::: Data to use
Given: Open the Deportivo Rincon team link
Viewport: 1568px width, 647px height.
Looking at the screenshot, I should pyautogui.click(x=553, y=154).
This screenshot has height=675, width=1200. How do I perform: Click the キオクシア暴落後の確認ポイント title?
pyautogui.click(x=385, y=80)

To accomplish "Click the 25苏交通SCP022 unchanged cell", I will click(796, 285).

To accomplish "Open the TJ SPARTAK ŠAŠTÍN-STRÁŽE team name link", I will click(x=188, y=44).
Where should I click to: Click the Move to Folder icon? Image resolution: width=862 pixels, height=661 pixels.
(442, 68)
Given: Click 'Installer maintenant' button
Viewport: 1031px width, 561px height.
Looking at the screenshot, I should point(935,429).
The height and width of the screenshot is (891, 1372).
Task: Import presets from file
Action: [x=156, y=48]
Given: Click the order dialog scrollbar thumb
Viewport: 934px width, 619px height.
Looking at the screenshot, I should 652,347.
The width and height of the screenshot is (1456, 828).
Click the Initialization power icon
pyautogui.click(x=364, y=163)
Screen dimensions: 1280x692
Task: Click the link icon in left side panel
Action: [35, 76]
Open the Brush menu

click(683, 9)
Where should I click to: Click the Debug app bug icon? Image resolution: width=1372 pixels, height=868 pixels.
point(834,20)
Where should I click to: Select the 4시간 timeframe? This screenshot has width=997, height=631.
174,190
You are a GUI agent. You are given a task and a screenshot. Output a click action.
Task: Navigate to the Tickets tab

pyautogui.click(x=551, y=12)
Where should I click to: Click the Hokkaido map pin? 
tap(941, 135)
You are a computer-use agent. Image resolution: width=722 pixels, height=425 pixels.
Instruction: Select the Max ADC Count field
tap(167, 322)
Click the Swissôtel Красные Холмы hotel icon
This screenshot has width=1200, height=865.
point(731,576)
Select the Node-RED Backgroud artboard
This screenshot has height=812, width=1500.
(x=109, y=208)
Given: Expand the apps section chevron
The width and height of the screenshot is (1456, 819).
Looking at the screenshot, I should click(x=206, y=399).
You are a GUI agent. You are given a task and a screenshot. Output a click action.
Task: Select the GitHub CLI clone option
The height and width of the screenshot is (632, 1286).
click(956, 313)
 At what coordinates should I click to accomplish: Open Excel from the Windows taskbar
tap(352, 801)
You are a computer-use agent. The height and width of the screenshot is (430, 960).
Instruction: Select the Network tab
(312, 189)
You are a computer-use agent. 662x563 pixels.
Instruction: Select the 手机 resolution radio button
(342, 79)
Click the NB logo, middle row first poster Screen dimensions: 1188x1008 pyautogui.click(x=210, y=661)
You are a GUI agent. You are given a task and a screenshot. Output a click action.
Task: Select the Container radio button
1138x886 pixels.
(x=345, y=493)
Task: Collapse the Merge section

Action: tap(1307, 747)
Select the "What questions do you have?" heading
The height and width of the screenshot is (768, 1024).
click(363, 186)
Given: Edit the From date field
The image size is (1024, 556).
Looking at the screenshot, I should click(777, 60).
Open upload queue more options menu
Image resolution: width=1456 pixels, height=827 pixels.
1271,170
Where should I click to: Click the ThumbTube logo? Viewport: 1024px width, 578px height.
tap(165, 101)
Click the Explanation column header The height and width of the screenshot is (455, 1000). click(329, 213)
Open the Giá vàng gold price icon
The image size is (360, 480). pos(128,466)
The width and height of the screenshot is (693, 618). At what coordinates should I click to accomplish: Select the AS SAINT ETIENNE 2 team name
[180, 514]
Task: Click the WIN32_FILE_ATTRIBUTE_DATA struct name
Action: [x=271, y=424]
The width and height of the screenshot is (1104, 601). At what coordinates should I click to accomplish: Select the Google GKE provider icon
::::::
▸ Required task
Copy the lines starting at the one containing "Where should I click to: Select" and ending at the one containing "click(956, 313)", both included, exactly as they appear.

▸ Written response
Where should I click to: Select the 4시간 timeframe? This screenshot has width=997, height=631.
174,190
You are a GUI agent. You are given a task and a screenshot. Output a click action.
Task: Navigate to the Tickets tab

pyautogui.click(x=551, y=12)
Where should I click to: Click the Hokkaido map pin? 
tap(941, 135)
You are a computer-use agent. Image resolution: width=722 pixels, height=425 pixels.
Instruction: Select the Max ADC Count field
tap(167, 322)
Click the Swissôtel Красные Холмы hotel icon
This screenshot has width=1200, height=865.
point(731,576)
Select the Node-RED Backgroud artboard
This screenshot has height=812, width=1500.
(x=109, y=208)
Given: Expand the apps section chevron
The width and height of the screenshot is (1456, 819).
Looking at the screenshot, I should click(x=206, y=399).
You are a GUI agent. You are given a task and a screenshot. Output a click action.
Task: Select the GitHub CLI clone option
The height and width of the screenshot is (632, 1286).
click(956, 313)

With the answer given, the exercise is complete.